E a pergunta, agora realmente séria, que não quer calar: em Portugal não há livreiros a sério, pessoas que gostam daquilo que vendem? Que têm critérios para a escolha dos livros, que gostam de conversar com os clientes?
(É verdade que não conheço nenhum, mas também já não moro em Portugal há 20 anos)
Por cá também temos os "nossos" Berlusconis. E juízes para os servir, claro.
Nem de propósito...
http://combustoes.blogspot.com/2009/11/fragilidade-dos-livros.html
teresab
a propósito de livros. Andei três dias com a frase cantante na minha linda cabecinha: Eu tive o vício dos livros, agora deixei-o. No sábado, ocasionalmente, (não é bem assim mas faz de conta) estive numa livraria. Comprei quatro.
Começo a achar que não possuo os livros, são eles que me possuem a mim.
Todos nós temos um dia mau, como compreendo isso....
...Já passou?
Aí vai o endereço de um livreiro a sério: http://chapeuebengala.blogspot.com/
Não se entra na livraria dele sem se aprender alguma coisa, tem um saber imenso, imenso!
~CC~
Engraçado...passei aqui por acaso, mas confesso que fiquei surpreendida com este desabafo, pois só o entendo como tal.

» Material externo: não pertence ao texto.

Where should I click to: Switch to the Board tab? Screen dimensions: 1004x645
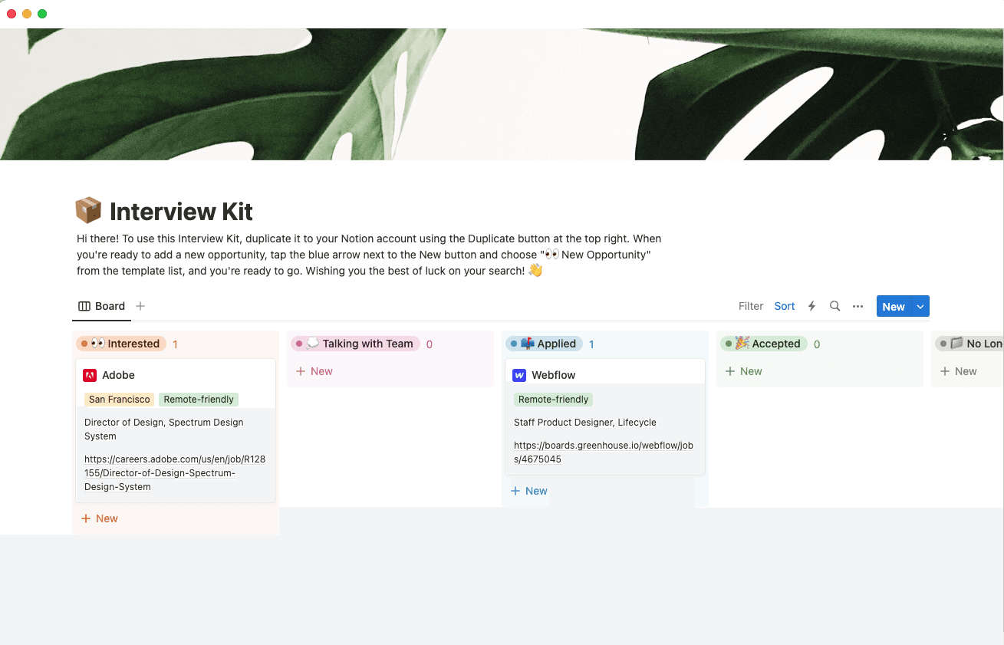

"que se lixem os livros...que ardam bem ou mal" não poderia discordar mais!
Encontro-me actualmente do extremo oposto...considero que ultimamente pouco tenho lido e sinto a falta, por isso aceito uma sugestão!
...ah, eu passo livros a arrumar as tardes, que se lixem os CComerciais. E tenho saudades do Mil Folhas, que agora é tudo ao molho e as sugestões vêm pelo correio.
Cara Carina
Se por acaso voltar a passar e quiser mesmo um conselho literário, atrevia-me a sugerir-lhe não um livro- um livro é uma árvore derrubada sem motivo- mas um texto virtual sobre comida: Tony Judt.
http://blogs.nybooks.com/post/257098377/food
CCF, obrigado pela indicação de um livreiro a sério.
Já tive o prazer de queimar um livro. Deu-me um gozo infinito. Atirei-o para a lareira da cozinha da quinta. Foi uma prenda de natal da tia Rosa. Na contra-capa vinha escrito que era a história de uma rapariga gorda que fica anorética e acaba por se suicidar. Eu era uma adolescente borbulhenta e com excesso de peso, mas ainda assim suficientemente saudável para perceber que a maldade é sempre uma boa fonte de ignição.